Dataset entries
********************

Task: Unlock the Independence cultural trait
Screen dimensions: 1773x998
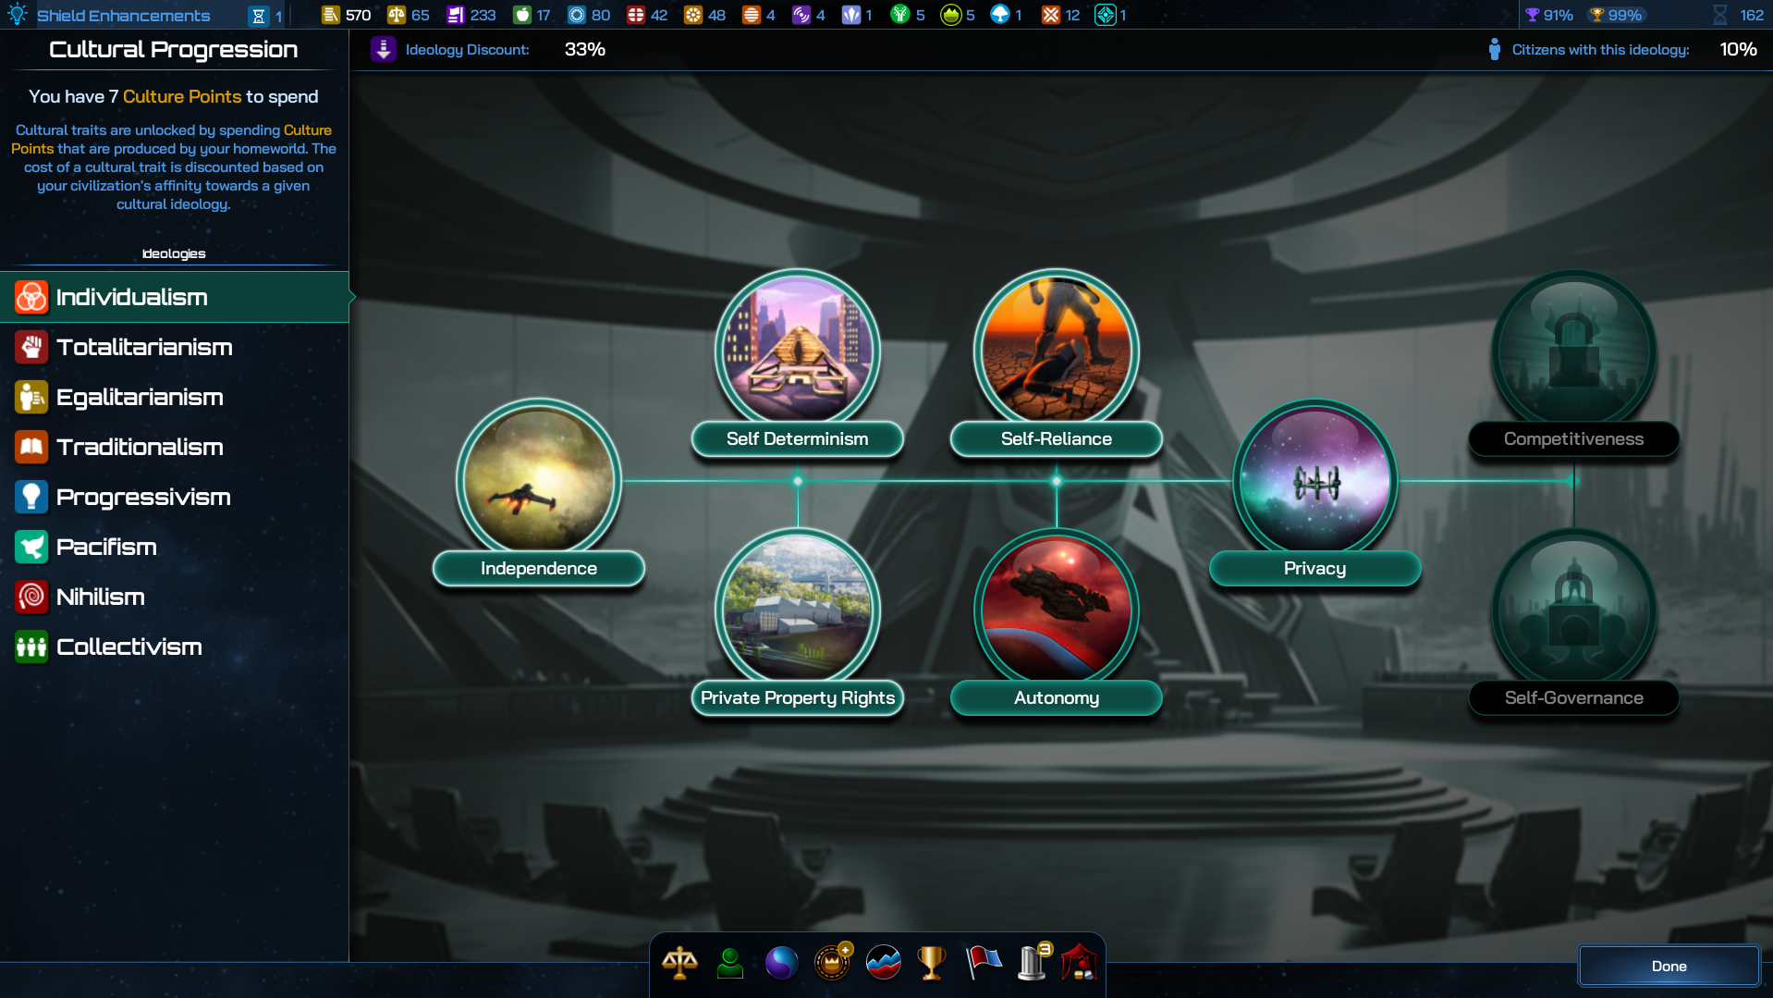Action: [539, 481]
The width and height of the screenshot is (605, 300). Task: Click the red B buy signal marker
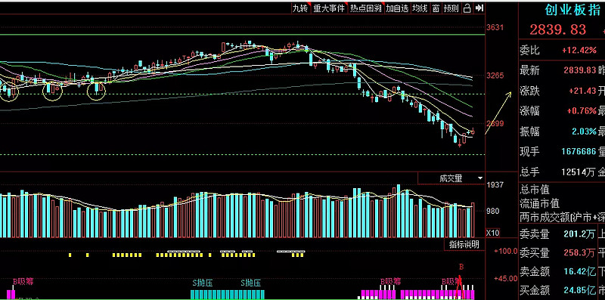tap(461, 267)
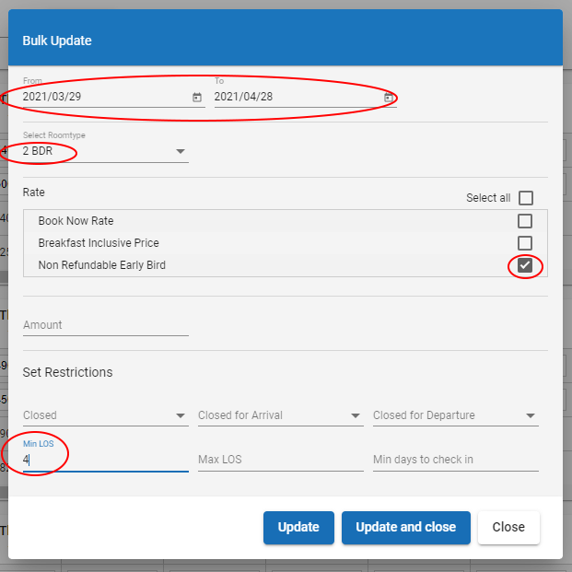
Task: Click the Amount input field
Action: (x=105, y=325)
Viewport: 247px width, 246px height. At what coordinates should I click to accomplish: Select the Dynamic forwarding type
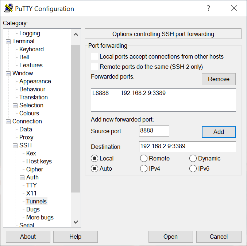point(193,158)
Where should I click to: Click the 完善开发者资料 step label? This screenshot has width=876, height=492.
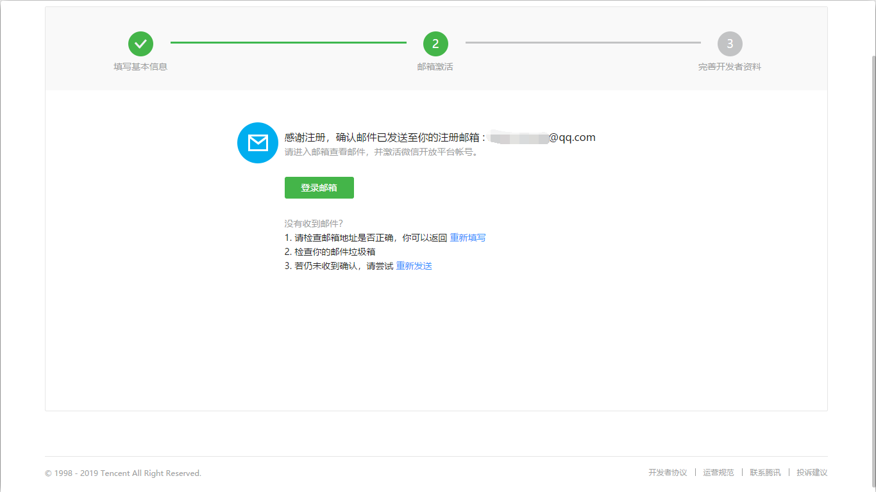click(x=729, y=66)
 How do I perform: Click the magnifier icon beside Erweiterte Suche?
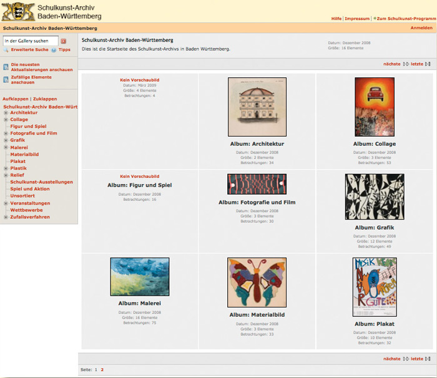click(6, 49)
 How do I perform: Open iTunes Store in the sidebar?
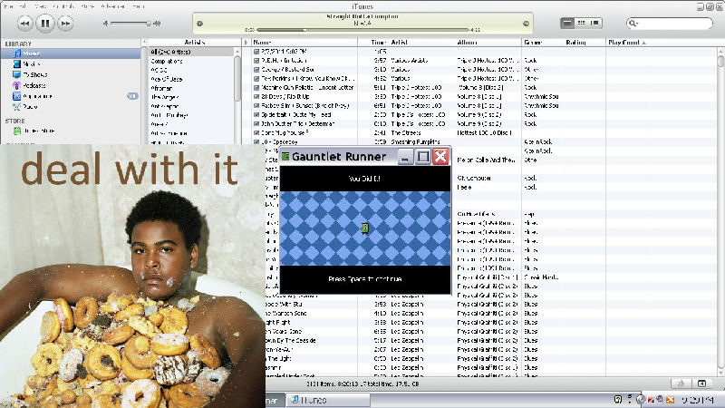coord(39,131)
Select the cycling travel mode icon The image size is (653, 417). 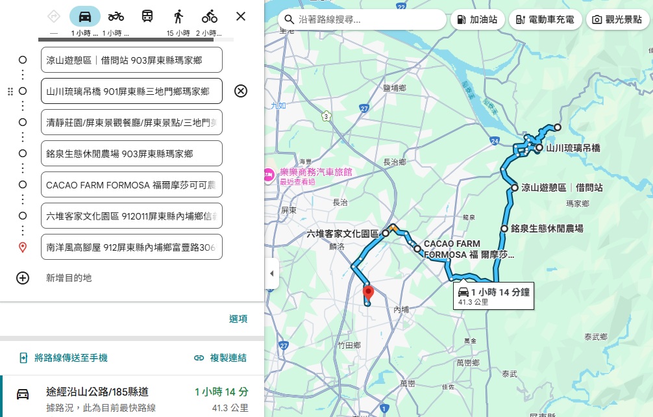click(x=209, y=16)
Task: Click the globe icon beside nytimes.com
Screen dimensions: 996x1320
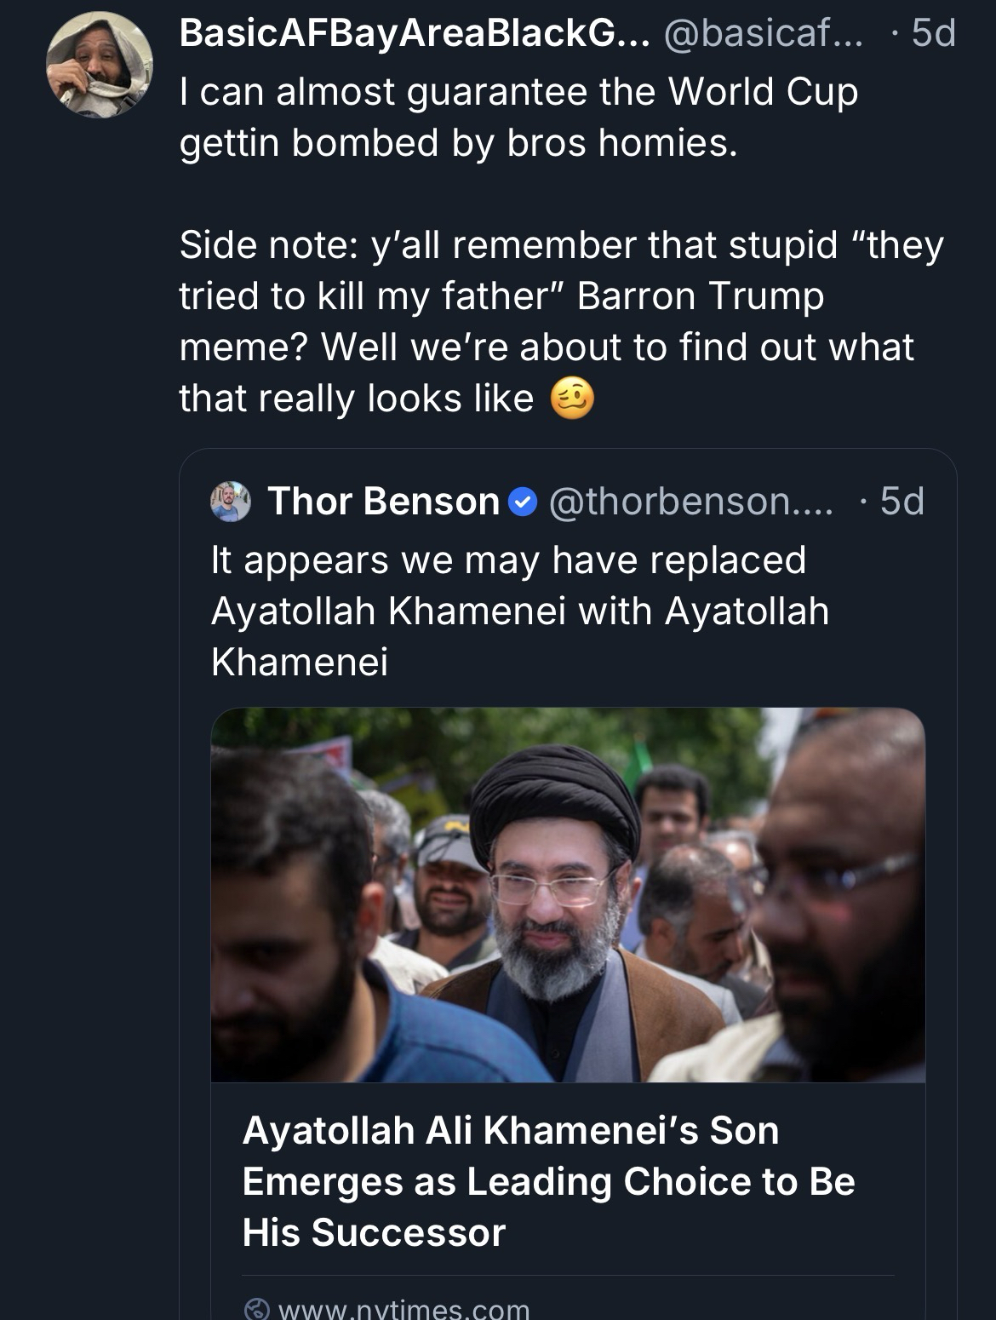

********************

## Task statement
Extract, character for character, every line from the one that holds "Task: Click the globe icon beside nytimes.com" through the end of the entries above. Include both boundary lines and no pictures.

## Solution to this exercise
Task: Click the globe icon beside nytimes.com
Screen dimensions: 996x1320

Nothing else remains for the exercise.